EXERCISE DETAILS: Find every line below with the word "Enable" in it, and copy each one.

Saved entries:
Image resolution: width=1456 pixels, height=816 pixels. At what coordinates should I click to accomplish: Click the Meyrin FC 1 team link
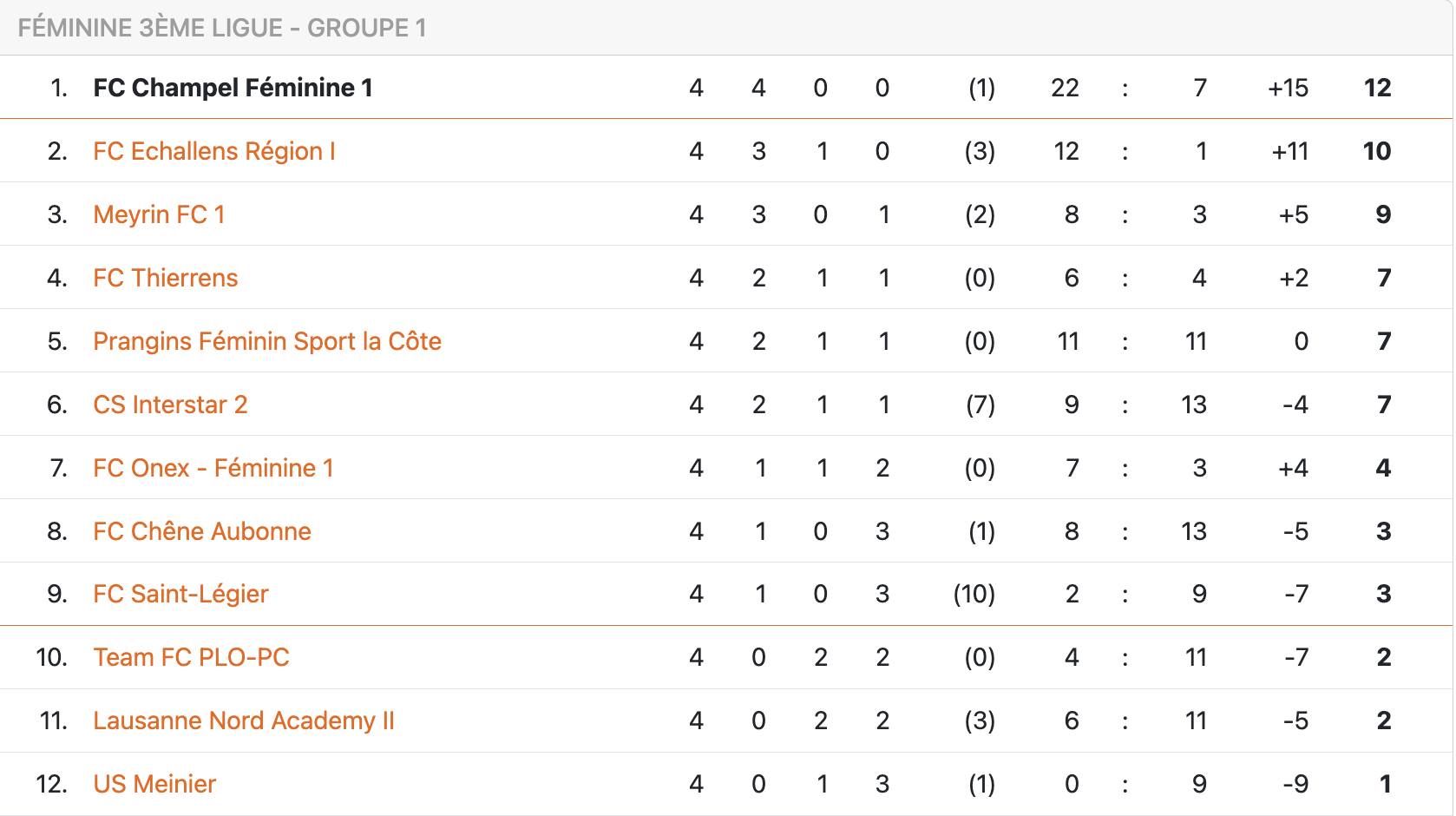[x=159, y=214]
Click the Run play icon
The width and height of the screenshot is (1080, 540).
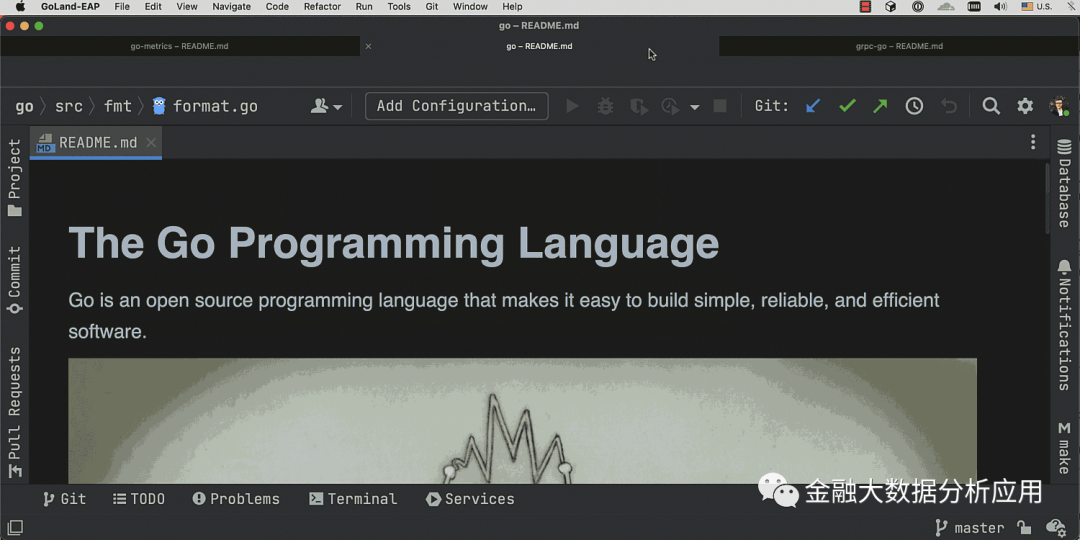(x=572, y=106)
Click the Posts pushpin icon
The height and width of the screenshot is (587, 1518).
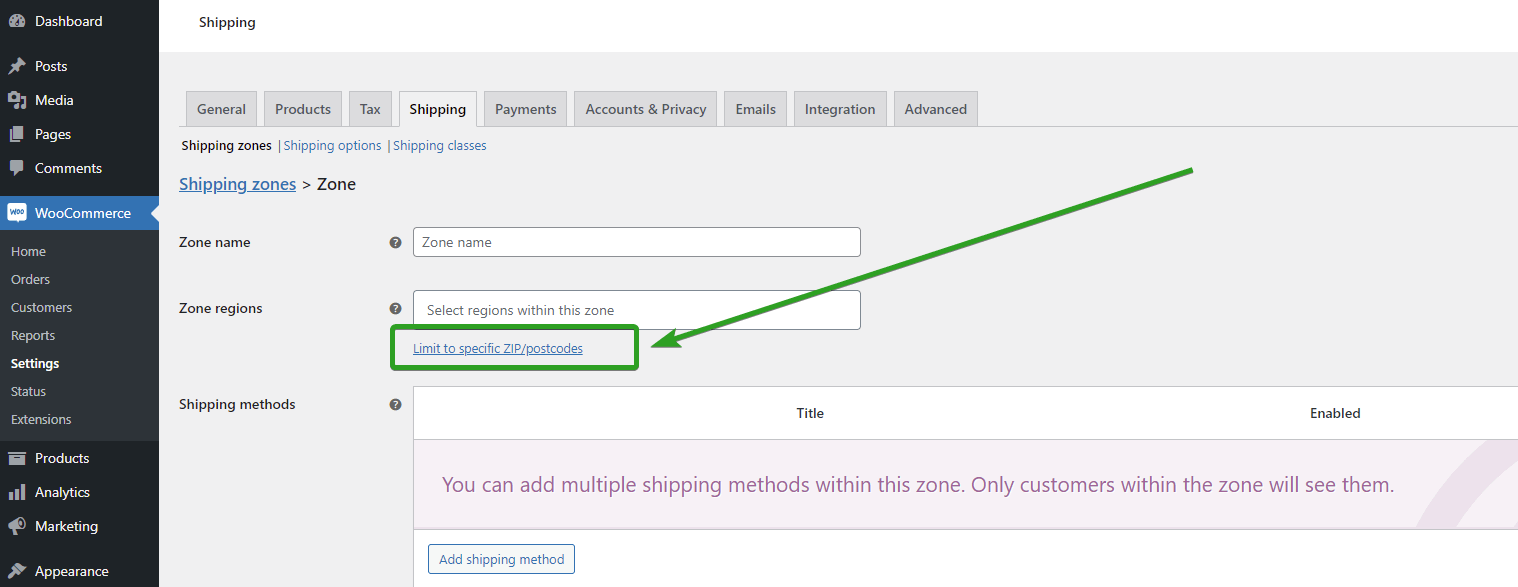[17, 66]
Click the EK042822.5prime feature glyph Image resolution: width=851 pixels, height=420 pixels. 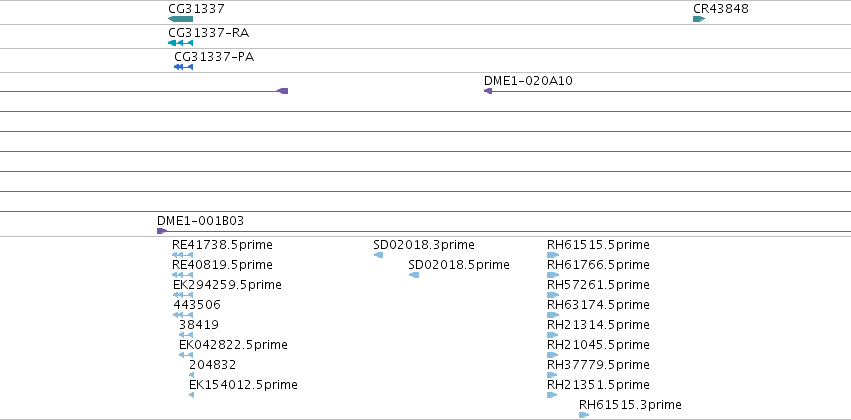tap(186, 355)
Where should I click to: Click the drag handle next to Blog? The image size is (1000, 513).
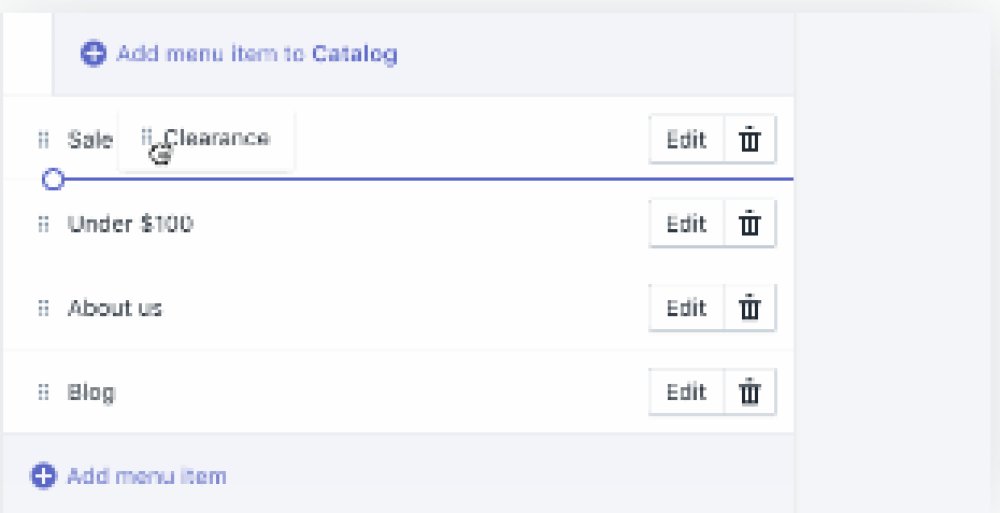pyautogui.click(x=43, y=392)
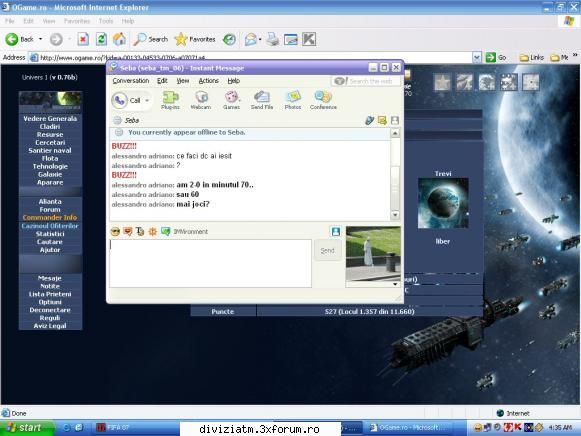Start the Webcam feature
Screen dimensions: 581x436
click(200, 100)
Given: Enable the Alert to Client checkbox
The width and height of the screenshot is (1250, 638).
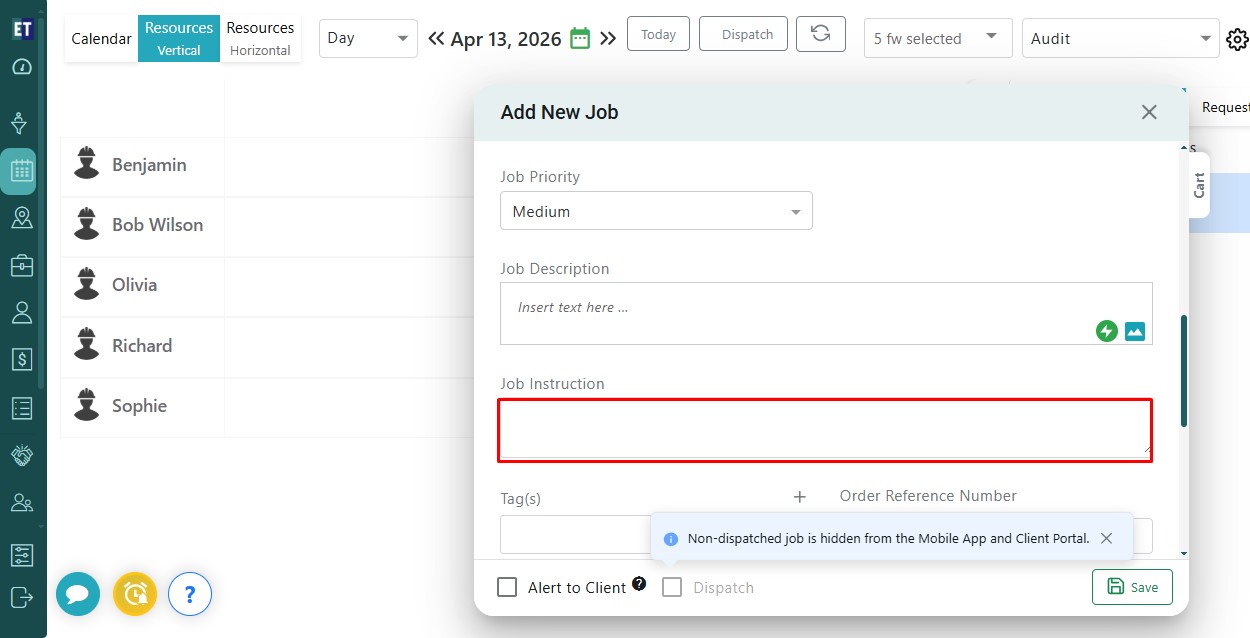Looking at the screenshot, I should click(507, 587).
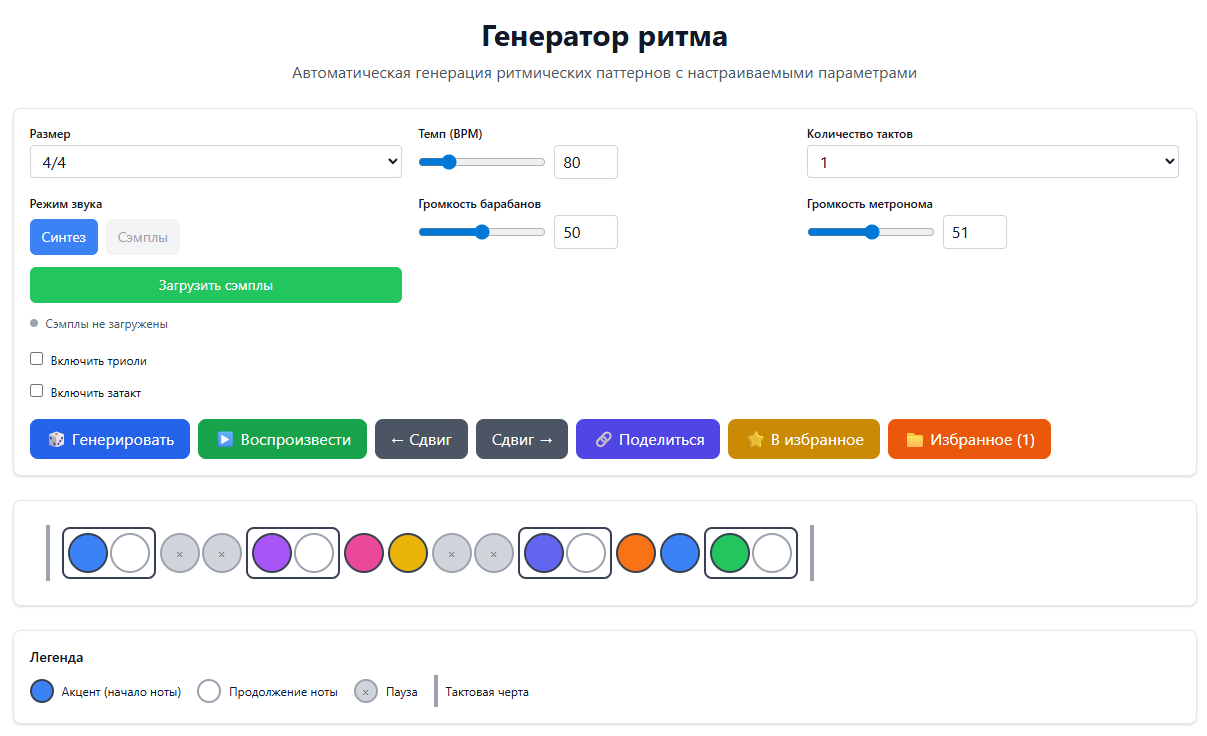Open the Количество тактов dropdown
The width and height of the screenshot is (1207, 736).
992,161
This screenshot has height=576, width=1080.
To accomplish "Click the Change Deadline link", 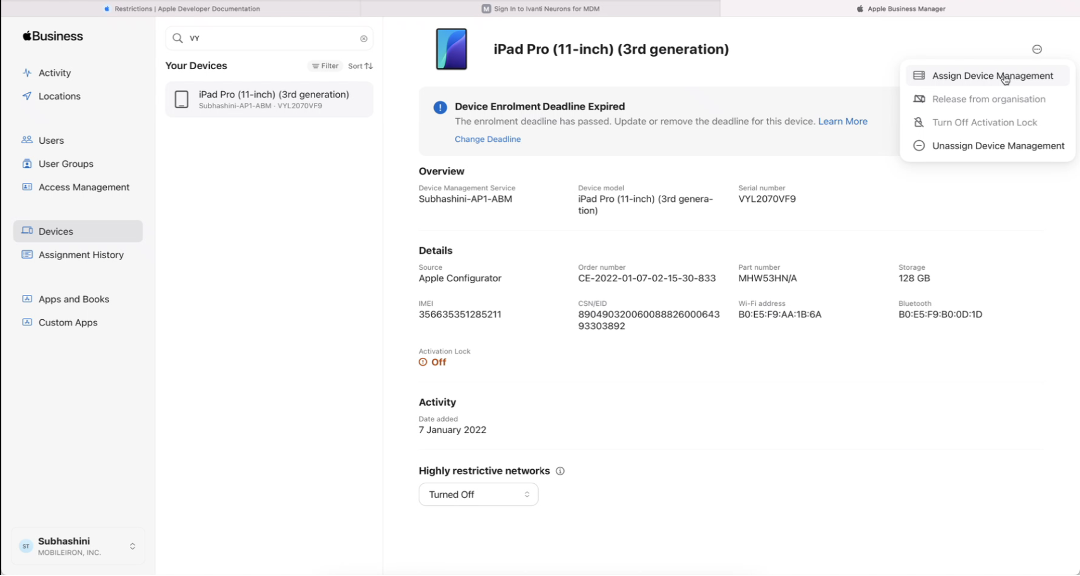I will (487, 139).
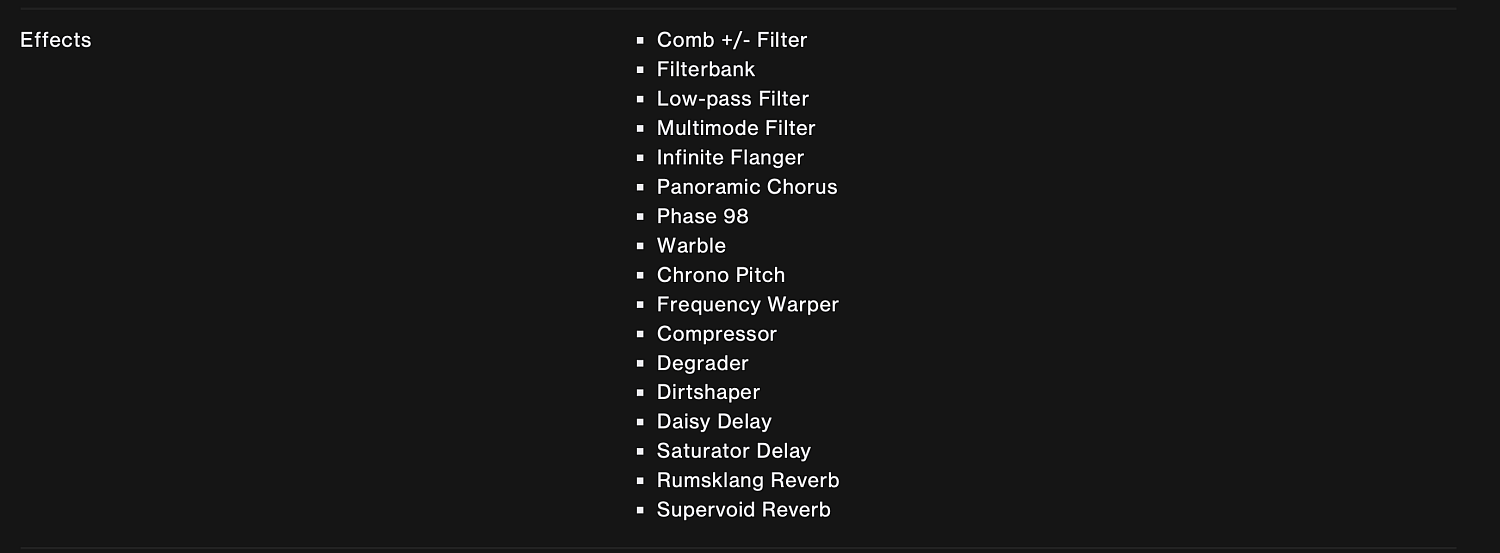Select the Phase 98 effect
This screenshot has width=1500, height=553.
(703, 216)
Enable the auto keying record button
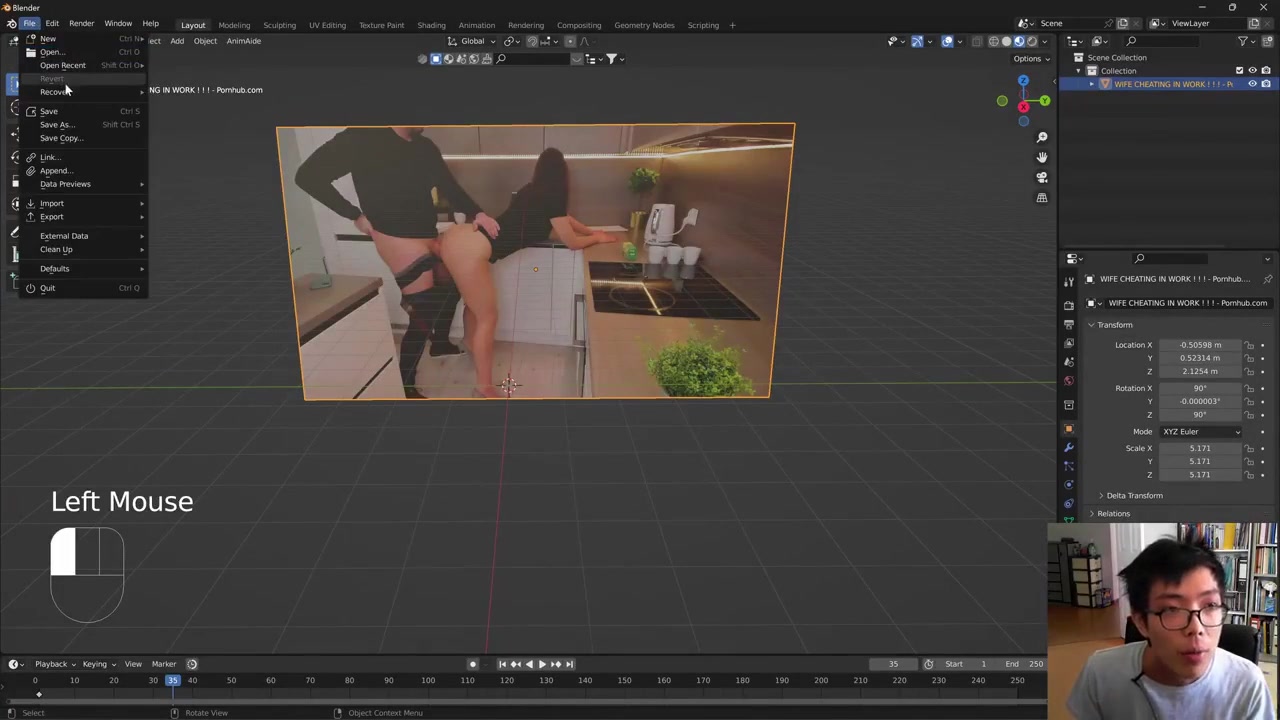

ANSWER TO THE EXERCISE:
Given: Enable the Alert to Client checkbox
Enable the auto keying record button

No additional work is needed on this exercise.